#### [Data to use]

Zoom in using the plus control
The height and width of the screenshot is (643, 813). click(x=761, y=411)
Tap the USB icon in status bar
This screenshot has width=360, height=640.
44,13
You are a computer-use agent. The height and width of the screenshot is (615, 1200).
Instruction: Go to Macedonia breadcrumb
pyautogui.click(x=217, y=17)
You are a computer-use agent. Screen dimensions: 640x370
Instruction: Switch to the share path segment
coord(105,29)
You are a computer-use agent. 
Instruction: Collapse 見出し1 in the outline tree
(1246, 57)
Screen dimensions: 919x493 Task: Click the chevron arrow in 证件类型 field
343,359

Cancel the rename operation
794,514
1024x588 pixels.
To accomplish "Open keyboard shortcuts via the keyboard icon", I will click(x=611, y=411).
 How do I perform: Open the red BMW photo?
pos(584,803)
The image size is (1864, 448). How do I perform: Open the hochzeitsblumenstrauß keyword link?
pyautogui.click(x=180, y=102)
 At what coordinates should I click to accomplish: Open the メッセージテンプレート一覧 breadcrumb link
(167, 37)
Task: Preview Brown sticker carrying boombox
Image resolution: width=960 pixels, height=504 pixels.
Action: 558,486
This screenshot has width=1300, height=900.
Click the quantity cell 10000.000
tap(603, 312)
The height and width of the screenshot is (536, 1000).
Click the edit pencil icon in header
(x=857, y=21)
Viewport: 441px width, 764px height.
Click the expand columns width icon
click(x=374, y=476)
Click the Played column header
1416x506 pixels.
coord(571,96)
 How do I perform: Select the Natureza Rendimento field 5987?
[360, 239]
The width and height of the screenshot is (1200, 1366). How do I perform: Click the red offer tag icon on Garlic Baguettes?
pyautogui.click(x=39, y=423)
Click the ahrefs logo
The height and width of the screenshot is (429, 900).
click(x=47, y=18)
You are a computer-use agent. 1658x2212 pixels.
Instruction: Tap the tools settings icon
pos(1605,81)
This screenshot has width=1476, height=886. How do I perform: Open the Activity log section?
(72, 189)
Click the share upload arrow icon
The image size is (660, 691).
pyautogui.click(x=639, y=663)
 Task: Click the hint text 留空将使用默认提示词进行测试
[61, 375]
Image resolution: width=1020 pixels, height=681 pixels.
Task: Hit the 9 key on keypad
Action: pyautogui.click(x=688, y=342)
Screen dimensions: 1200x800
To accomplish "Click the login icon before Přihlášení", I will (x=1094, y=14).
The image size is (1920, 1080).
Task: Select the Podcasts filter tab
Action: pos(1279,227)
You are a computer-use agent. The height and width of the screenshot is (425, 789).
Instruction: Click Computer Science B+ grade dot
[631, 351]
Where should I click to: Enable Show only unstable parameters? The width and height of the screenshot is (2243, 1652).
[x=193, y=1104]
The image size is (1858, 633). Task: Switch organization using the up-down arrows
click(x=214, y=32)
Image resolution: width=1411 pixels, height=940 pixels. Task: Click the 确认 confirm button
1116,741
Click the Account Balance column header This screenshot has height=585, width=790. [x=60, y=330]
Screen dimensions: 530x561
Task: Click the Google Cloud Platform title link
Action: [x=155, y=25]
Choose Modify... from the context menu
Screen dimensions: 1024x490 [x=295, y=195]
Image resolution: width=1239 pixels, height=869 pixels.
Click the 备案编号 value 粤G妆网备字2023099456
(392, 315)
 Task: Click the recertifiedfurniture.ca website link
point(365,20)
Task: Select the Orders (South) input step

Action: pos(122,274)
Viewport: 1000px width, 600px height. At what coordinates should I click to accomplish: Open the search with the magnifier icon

#### [Problem]
Shift every answer coordinate by -76 in the stretch of rows above from the line containing "Task: Click the recertifiedfurniture.ca" through the line containing "Action: pos(122,274)". Write out that whole stretch, requests included.

#### [Solution to the exercise]
 Task: Click the recertifiedfurniture.ca website link
point(289,-56)
Task: Select the Orders (South) input step

Action: pos(46,198)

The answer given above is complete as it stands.